Integrative computational analysis of micro RNA and mRNA expression profiles in human cancer

Mature microRNAs (miRNAs) are short (19-24 nt), non-protein-coding ribonucleic acids that play very important roles in the regulation of gene expression in animals and plants. miRNAs mainly bind to the 3' untranslated regions of target mRNAs to cause translational blockade or transcript degradation. Although miRNAs have been implicated in growing number of diseases, their protein targets and the specific biological functions of these targets remain largely unknown. Computational prediction of miRNA targets provides an alternative approach to assign biological functions. Although the experimental validation of miRNA target genes increases dramatically, majority of miRNA targets are still unknown and bioinformatic algorithms remain the key means of predicting putative miRNA targets. The principles of miRNA target predictions are based on sequence complementary, conservation across species, thermodynamic stability, site accessibility and inverse relationship between the expression profiles of miRNAs and predicted target mRNAs.;Here we use partial least square (PLS) and sparse partial least square (SPLS) methods to predict miRNA targets from miRNA and mRNA microarray data. Based on the inverse relationship between miRNA and mRNA, we selected two sets of differentially expressed miRNAs and mRNAs from human colon cancer microarray data. The first set consisted of 71 upregulated mRNAs and 31 downregulated miRNAs and the second set consisted of 56 downregulated mRNAs and 2 upregulated miRNAs.
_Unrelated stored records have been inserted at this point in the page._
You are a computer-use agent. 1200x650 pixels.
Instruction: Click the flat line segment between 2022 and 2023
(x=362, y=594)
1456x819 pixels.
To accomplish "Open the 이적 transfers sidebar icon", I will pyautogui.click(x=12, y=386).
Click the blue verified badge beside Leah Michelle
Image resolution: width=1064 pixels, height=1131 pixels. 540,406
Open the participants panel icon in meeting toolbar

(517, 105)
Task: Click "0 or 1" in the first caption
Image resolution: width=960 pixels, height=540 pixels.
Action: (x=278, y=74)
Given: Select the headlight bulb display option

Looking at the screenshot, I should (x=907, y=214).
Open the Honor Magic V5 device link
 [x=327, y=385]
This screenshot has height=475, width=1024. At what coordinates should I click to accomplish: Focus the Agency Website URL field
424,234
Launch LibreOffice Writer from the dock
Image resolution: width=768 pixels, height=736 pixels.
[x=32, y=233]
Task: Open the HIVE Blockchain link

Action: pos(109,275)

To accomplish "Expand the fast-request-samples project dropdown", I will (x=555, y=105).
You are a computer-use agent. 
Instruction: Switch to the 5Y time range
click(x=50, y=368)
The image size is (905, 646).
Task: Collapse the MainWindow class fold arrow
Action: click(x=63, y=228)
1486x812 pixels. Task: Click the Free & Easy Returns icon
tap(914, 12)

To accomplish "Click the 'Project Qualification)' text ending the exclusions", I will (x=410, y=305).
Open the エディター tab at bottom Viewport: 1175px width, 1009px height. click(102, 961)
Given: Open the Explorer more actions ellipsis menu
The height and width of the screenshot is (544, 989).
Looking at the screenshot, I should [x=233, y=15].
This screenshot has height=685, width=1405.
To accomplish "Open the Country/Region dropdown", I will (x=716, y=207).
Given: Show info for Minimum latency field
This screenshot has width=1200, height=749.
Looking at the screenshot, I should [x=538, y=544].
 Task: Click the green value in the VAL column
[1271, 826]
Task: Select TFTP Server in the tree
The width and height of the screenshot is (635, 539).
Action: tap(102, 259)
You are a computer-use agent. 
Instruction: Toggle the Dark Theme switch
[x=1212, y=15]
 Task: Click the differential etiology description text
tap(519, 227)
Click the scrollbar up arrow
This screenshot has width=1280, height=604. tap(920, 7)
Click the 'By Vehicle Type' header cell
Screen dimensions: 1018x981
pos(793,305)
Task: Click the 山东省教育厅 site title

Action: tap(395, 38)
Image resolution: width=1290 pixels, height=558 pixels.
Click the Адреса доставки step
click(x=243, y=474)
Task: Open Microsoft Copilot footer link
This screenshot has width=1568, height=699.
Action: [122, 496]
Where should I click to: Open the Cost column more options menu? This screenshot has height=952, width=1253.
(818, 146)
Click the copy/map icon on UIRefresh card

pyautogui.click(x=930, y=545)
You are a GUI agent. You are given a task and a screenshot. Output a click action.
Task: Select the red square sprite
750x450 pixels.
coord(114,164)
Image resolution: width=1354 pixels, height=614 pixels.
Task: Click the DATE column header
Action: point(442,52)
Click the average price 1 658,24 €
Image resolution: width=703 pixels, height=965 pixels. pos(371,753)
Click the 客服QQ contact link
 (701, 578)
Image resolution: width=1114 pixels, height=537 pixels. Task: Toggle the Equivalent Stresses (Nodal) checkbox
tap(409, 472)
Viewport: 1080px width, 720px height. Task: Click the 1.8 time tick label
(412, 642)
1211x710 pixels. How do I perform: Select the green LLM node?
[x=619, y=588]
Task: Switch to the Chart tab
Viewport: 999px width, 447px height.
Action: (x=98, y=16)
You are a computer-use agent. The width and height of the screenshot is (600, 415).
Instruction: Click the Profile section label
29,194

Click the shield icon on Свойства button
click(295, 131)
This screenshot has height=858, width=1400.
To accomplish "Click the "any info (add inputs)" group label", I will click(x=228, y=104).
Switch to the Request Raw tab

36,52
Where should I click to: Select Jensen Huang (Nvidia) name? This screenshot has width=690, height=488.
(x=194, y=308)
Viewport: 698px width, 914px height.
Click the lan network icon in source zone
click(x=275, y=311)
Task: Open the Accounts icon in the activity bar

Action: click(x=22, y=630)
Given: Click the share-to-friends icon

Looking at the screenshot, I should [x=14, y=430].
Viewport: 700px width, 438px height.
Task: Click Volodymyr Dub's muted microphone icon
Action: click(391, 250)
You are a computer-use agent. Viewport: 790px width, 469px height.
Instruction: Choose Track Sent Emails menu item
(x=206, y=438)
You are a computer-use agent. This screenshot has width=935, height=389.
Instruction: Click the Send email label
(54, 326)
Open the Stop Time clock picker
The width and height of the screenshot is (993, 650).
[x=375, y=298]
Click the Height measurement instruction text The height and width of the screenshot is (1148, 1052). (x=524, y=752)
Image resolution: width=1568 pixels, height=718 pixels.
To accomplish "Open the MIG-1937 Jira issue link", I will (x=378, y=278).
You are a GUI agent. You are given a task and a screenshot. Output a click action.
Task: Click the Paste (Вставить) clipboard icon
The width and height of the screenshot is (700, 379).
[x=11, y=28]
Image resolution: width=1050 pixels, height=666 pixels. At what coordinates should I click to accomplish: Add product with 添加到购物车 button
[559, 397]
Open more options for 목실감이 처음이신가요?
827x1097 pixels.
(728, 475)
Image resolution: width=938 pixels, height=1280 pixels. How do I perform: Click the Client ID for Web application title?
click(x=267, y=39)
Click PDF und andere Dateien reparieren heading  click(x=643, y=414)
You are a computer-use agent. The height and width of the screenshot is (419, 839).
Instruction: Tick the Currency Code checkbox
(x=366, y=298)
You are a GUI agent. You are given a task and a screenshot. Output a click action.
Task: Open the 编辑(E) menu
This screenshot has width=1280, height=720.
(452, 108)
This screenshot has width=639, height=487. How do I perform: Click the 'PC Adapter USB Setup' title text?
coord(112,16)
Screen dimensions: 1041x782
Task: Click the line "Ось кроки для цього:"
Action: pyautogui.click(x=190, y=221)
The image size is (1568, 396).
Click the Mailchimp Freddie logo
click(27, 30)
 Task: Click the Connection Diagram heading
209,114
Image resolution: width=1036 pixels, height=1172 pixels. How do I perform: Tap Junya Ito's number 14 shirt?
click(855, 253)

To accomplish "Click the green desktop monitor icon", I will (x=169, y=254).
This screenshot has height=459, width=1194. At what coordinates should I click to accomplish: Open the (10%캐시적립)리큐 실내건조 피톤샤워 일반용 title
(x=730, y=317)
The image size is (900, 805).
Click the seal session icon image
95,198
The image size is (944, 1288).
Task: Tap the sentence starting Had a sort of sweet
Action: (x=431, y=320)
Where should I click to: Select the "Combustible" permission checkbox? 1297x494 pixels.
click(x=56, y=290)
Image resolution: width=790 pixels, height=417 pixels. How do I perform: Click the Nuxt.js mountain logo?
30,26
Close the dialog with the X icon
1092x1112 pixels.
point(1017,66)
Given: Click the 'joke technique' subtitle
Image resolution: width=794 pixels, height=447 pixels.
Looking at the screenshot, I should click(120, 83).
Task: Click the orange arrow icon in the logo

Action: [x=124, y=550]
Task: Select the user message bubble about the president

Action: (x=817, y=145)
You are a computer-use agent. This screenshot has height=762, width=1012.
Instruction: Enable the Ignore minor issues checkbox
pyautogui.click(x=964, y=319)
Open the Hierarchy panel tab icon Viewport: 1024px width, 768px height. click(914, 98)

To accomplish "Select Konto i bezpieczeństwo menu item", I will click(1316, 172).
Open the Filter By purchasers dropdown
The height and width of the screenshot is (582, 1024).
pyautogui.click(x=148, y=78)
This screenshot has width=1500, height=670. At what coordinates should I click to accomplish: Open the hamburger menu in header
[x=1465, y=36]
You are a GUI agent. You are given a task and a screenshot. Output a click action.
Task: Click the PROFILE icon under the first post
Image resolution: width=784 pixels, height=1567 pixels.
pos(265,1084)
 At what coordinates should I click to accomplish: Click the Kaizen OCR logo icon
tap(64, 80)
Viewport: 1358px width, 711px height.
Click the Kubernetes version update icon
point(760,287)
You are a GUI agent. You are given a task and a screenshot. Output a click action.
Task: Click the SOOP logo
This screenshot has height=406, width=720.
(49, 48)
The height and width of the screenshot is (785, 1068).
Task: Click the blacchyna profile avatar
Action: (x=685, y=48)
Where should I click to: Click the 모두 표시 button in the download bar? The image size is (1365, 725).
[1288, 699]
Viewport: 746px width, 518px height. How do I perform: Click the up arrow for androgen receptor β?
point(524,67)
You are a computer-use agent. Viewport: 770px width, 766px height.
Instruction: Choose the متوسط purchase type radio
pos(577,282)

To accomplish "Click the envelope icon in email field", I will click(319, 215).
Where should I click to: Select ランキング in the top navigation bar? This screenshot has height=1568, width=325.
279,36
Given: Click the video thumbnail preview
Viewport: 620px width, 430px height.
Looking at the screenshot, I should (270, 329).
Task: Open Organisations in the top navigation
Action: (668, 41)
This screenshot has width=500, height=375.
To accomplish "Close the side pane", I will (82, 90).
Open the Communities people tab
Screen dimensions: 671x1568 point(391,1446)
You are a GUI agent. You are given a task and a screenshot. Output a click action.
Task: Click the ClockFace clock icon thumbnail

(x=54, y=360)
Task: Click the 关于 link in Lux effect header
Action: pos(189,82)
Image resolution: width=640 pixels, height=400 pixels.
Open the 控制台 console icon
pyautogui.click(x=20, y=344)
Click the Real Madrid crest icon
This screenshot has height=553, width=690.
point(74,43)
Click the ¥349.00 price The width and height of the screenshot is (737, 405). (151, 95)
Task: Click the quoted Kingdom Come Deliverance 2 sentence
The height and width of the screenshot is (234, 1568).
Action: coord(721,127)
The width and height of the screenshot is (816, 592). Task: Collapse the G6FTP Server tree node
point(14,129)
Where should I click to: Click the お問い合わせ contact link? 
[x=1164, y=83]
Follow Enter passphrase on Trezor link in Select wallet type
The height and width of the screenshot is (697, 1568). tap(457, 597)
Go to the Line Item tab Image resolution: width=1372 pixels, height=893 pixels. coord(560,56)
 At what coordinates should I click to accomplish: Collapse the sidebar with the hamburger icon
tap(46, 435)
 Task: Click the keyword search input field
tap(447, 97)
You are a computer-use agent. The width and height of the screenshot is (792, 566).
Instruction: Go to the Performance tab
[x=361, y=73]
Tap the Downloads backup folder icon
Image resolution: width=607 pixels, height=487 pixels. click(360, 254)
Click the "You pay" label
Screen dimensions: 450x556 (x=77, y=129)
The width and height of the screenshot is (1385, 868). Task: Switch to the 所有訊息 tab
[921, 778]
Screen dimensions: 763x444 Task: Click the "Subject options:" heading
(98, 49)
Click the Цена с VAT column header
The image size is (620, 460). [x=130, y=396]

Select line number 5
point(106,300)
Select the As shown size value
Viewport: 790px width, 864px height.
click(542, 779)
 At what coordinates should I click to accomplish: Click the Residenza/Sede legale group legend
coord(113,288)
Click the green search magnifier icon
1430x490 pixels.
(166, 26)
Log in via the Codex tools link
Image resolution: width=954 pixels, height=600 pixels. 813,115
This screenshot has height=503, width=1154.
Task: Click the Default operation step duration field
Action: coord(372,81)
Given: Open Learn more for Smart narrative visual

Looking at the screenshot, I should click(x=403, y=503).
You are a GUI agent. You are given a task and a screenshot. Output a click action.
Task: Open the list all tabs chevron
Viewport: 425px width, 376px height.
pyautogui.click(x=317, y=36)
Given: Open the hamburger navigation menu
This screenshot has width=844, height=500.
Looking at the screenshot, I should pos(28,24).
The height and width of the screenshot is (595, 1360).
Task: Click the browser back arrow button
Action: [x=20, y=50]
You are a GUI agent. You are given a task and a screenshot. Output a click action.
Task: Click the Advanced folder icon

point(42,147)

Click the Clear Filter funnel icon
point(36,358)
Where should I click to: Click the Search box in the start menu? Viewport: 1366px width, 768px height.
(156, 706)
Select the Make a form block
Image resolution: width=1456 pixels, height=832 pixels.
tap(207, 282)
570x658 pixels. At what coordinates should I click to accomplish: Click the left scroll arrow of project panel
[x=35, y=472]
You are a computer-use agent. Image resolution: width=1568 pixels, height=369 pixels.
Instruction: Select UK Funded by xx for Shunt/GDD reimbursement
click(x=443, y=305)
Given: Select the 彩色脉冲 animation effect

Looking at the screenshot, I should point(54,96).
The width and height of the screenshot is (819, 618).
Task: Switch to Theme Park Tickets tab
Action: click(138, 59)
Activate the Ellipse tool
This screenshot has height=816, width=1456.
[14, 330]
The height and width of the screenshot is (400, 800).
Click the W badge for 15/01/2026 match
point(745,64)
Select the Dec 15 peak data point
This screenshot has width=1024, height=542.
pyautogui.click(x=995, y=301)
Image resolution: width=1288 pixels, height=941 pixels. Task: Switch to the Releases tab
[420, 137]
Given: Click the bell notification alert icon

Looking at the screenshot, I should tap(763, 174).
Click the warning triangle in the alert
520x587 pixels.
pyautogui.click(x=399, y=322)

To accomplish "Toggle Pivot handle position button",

Using PLS and SPLS methods, we detected significant inverse interactions/associations between miRNA and mRNA. Then we compared these miRNA target genes with the four other widely used miRNA target prediction programs: TargetScan 5.1, PicTar, miRanda and miRBase. We identified a set of miRNA targets predicted by PLS and/or Sparse PLS that were also predicted by TargetScan5.1, PicTar, miRanda and miRBase through union of them or intersection combinations. We also used our predicted miRNA target genes to explore miRNA-mediated biological networks or pathways in human cancer.